[Tutor] tab separated file handling

Wed Jun 13 09:03:37 EDT 2018

Niharika Jakhar wrote:

> hi everyone!
> I am working with a tsv file which has NA and empty values.
> I have used csv package to make a list of list of the data.
> I want to remove NA and empty values.
> 
> This is what I wrote:
> 
> 
> #removes row with NA values
>         for rows in self.dataline:
>             for i in rows:
>                 if i == 'NA' or i ==  '':
>                     self.dataline.remove(rows)
> 
> 
> This is what the terminal says:
> 
>     self.dataline.remove(rows)
> ValueError: list.remove(x): x not in list
> 
> 
> This is how the file looks like:
> 
> d23 87 9 NA 67 5 657 NA 76 8 87 78 90 800
> er 21 8 908 9008 9 7 5 46 3 5 757 7 5

I believe your biggest problem is the choice of confusing names ;)
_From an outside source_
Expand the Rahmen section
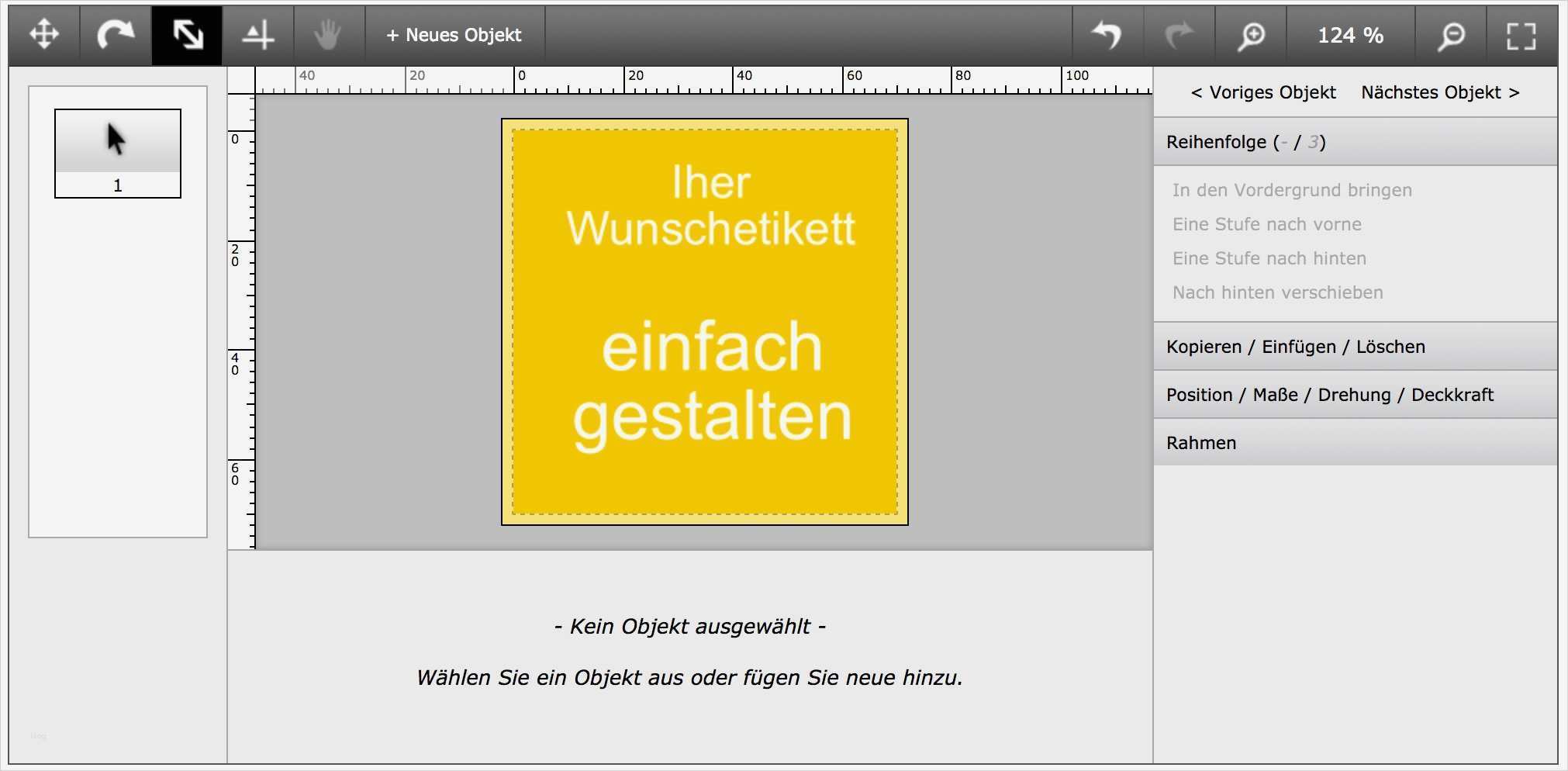This screenshot has height=771, width=1568. click(x=1200, y=442)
Let's assume you start with a "table" as a list of rows where one "row" is a 
list of "value"s. Then

for row in table:
    for value in row:
        if value == "NA" or value == "":
            table.remove(value)

must fail because in table there are only lists, each representing one row, 
but no strings. 

However, when you fix it in the obvious way

for row in table:
    for value in row:
        if value == "NA" or value == "":
            row.remove(value)

you run into another problem:

>>> row = ["a", "b", "NA", "c", "d"]
>>> for value in row:
...     print("checking", value)
...     if value == "NA": row.remove(value)
... 
checking a
checking b
checking NA
checking d

Do you see the bug? "c" is never tested. It might be another "NA" that 
survives the removal. You should never modify lists you are iterating over.
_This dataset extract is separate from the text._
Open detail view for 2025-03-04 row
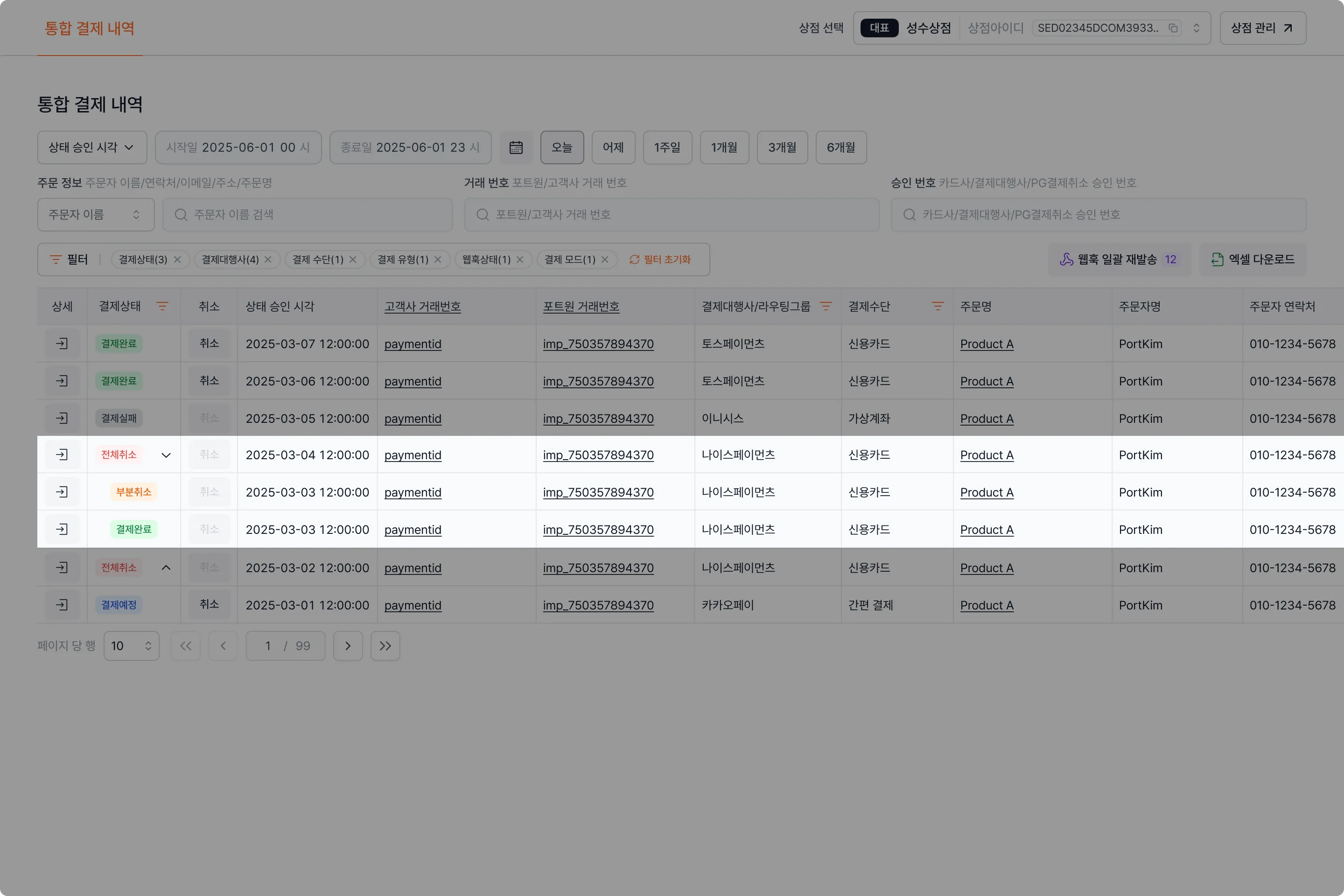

There are a few workarounds, but in your case I think the best approach is 
not to put them in the table in the first place:

with open("whatever.tsv") as f:
    reader = csv.reader(f, delimiter="\t")
    table = [
        [value for value in row if value not in {"NA", ""}]
        for row in reader
    ]

Here the inner list comprehension rejects "NA" and "" immediately. That will 
of course lead to rows of varying length. If your intention was to skip rows 
containing NA completely, use

with open("whatever.tsv") as f:
    reader = csv.reader(f, delimiter="\t")
    table = [
        row for row in reader if "NA" not in row and "" not in row
    ]

or

    ILLEGAL = {"NA", ""}
    table = [
        row for row in reader if not ILLEGAL.intersection(row)
    ]